Os dois momentos mais fortes do evento vieram de falas de Saldiva. De acordo com os dados, o risco de morte na cidade de São Paulo varia até dez vezes conforme a região da cidade. "Ou seja, o código de endereçamento postal nos parece ser tão importante quanto o código genético dessas pessoas", diz o pesquisador. Resume bem o drama sobretudo social que a medicina pode ser.
O outro momento foi quando ele respondeu à pergunta da plateia sobre como convencer as pessoas de que o isolamento é importante. Saldiva disse que não sabe como fazer isso e descreveu como, no último domingo (3), passou das 8:30 às 16:30 na sala de autópsia na FM-USP. Nesse dia, foi examinada uma menina de onze anos e sem comorbidades que morreu de Covid-19. Ele descreve como se sentiu impotente e desanimado quando, na volta para casa, topou com manifestação na avenida Paulista contra as restrições de mobilidade. Afirmou que não saberia o que dizer para tais pessoas e que, mesmo que tentasse, provavelmente "seria linchado ali".

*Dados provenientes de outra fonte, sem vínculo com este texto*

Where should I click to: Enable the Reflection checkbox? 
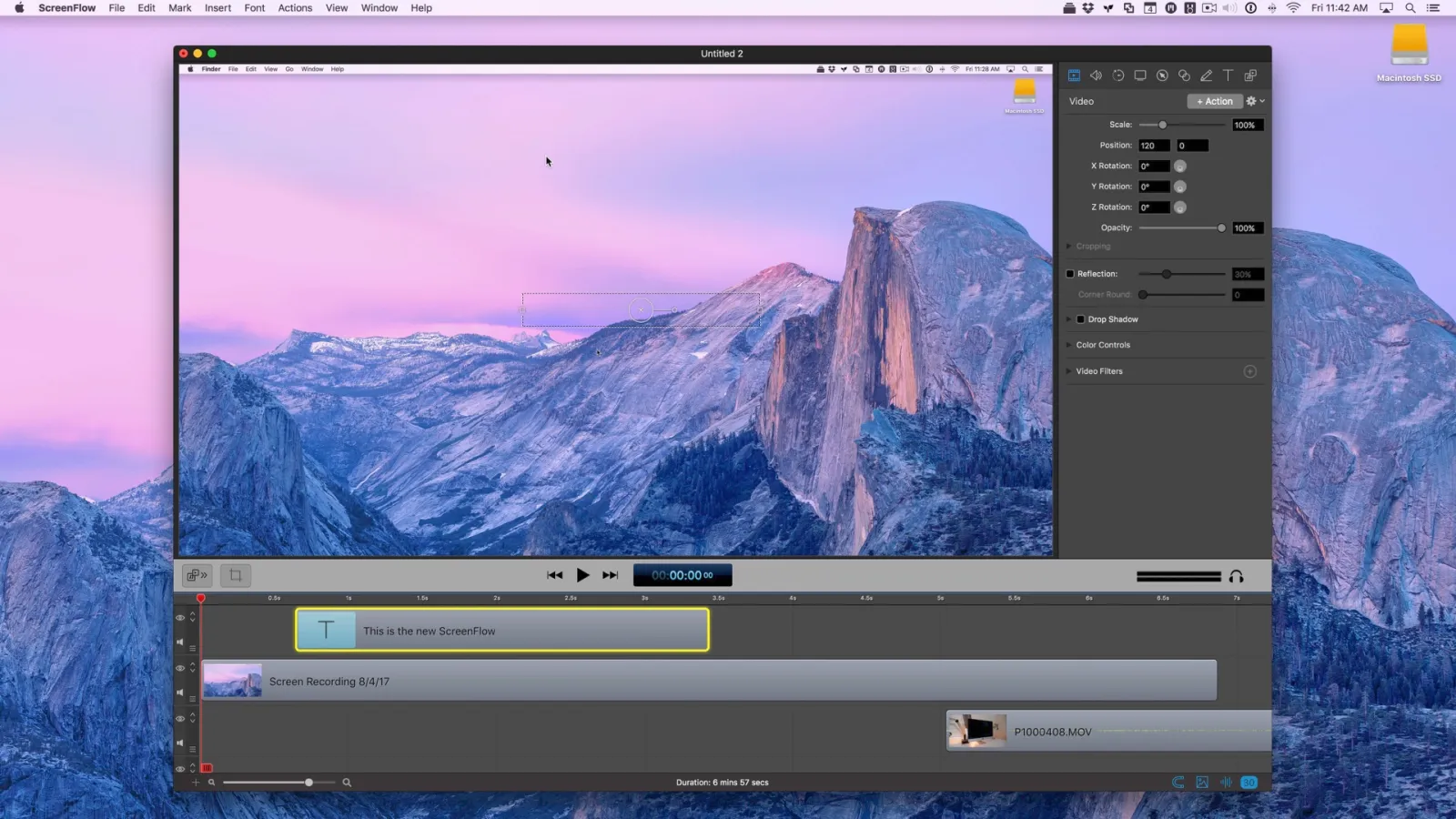(x=1070, y=273)
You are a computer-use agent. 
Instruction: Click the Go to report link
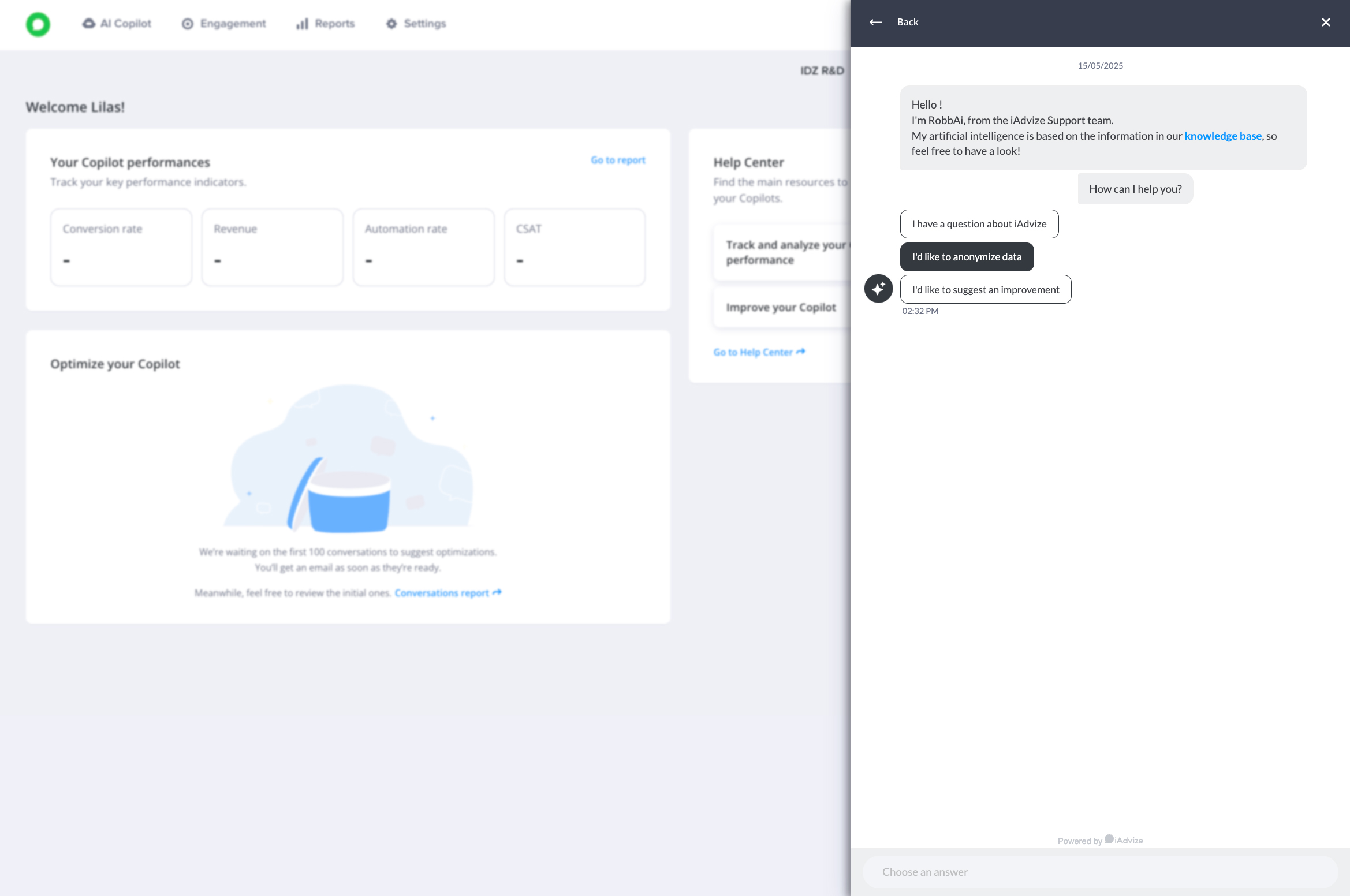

Como disse Flávio Migliaccio em suas últimas palavras, realmente há muitas vezes em que parece que "a humanidade não deu certo". O que nos dá mais esperança é a existência de gente como os palestrantes, além de tantas outras pessoas trabalhando na linha de frente da educação, pesquisa, tratamento e controle da pandemia, mesmo em face às condições materiais e políticas desfavoráveis.